Capital Account -- 12/6/11

­ Iran has issued a warning amidst rising tensions between itself, israel and the united states, that if sanctions are leveled against the persian nation, that oil would reach $250 a gallon. This is something that Wendy Sherman, undersecretary of state, warned about when harsh sanctions were passed by the senate last week. She said "there is absolutely a risk that in fact the pre ice of oil would go up, which would mean that iran would in fact have more money to fuel its nuclear ambitions, not less." Is this an example of wrong-headed thinking by the US and the West? What good will this do if china is still buying iranian oil? We ask economist stephen leeb what the effect of sanctions would be on the price of oil, and if this would actually work in Iran's favor. We also ask Dr. Leeb to comment on the similarities, or rather the differences, between the 1970's commodities and price inflation, and what we are facing in this decade. Will we see wage inflation, or will prices just increase for consumers, but stagnate for workers?
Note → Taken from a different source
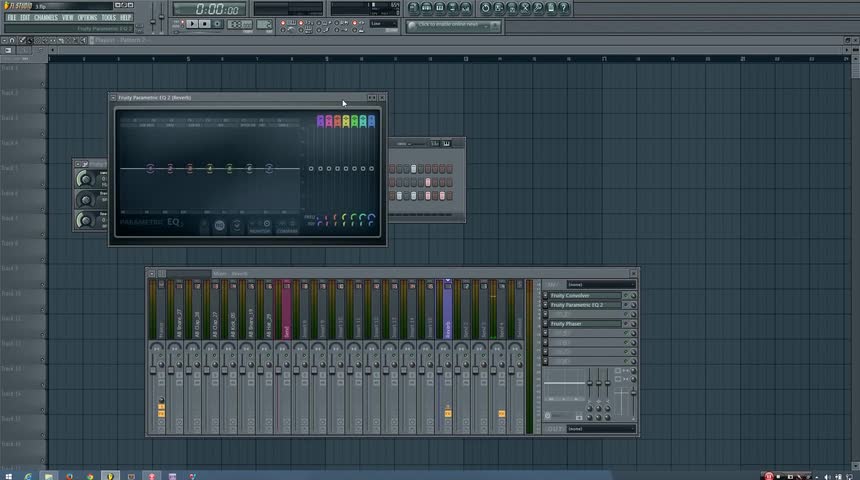Disable the Fruity Convolver effect slot
The image size is (860, 480).
pos(626,296)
 Of course, this all assumes that global growth will continue, but what about the possibility of a global slowdown, particularly a slowdown in China? If China slows down, what effect will this have on  commodities? Stephen Leeb argues that, although a hard landing
 in china would cause a drop in commodity prices, that this is not on the horizon. Lastly, we ask Stephen Leeb to comment on the events taking place in Europe, and what effect these could have on the US and Global economy. Will Germany stay in the Euro, and will the Eurozone survive in its current form?